▸ **Source records**
^^^^^^^^

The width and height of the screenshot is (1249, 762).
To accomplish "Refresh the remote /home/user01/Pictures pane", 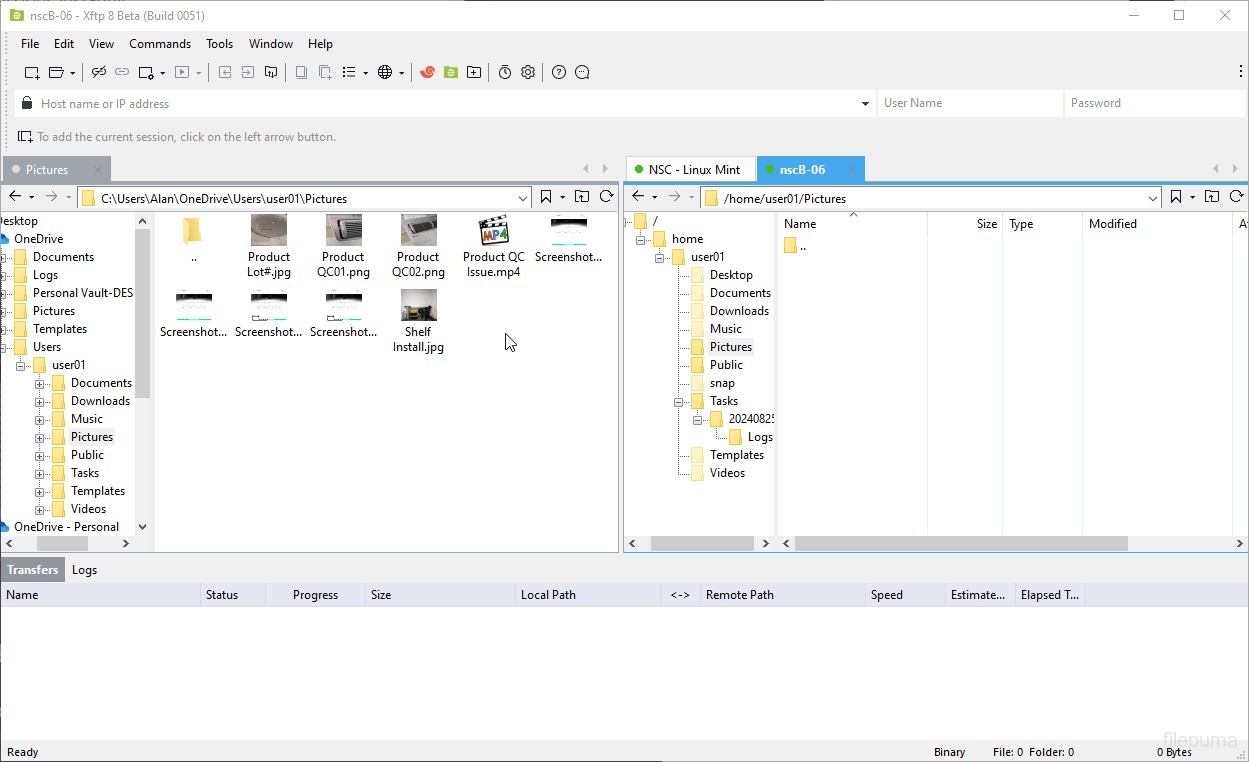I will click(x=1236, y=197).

^^^^^^^^

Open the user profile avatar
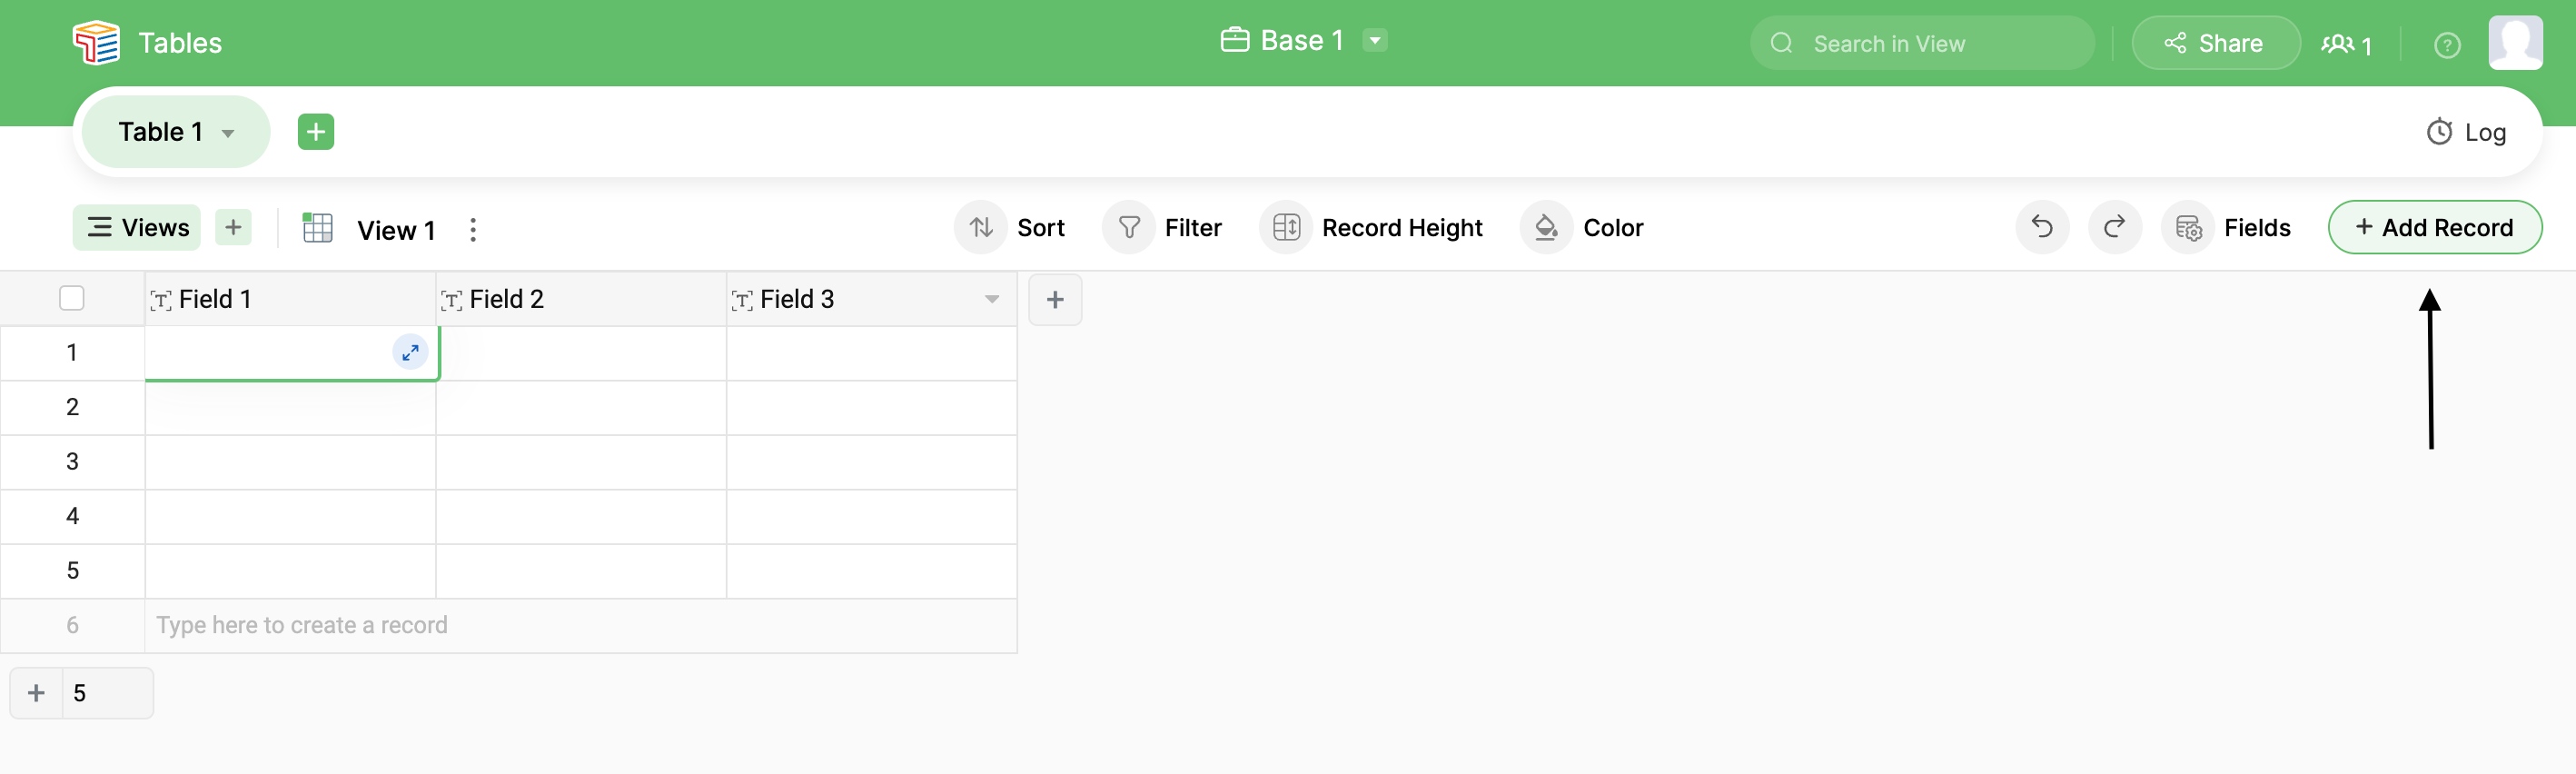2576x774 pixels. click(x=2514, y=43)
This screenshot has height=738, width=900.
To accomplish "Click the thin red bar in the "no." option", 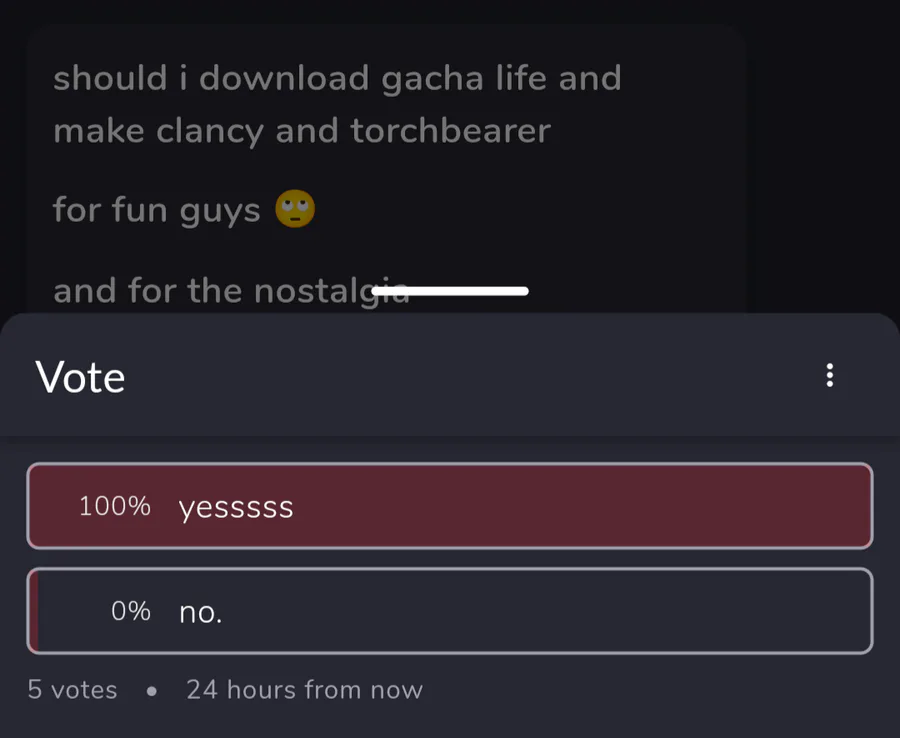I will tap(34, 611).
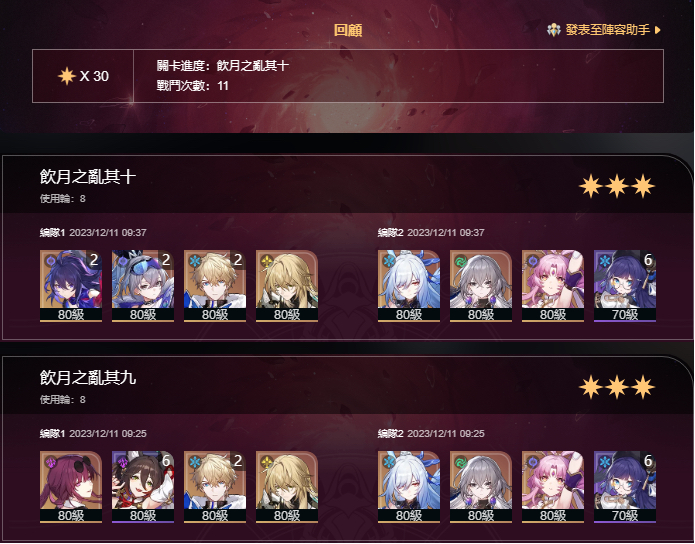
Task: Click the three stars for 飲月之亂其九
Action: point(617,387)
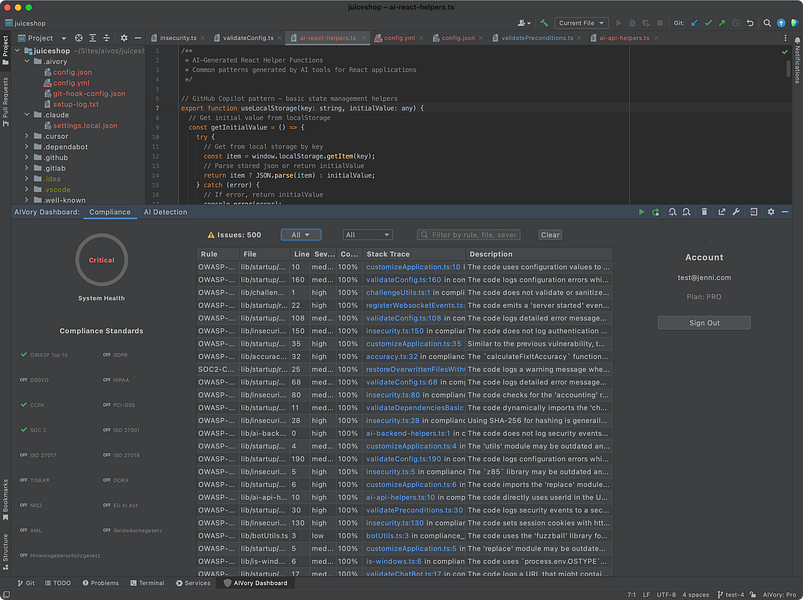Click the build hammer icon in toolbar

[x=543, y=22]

^^^^^^^^

▸ **What you will do**
Wherever the word "height" occurs in a line of the listing, copy that line.

▸ **Exercise solution**
The width and height of the screenshot is (1249, 762).
This screenshot has height=738, width=900.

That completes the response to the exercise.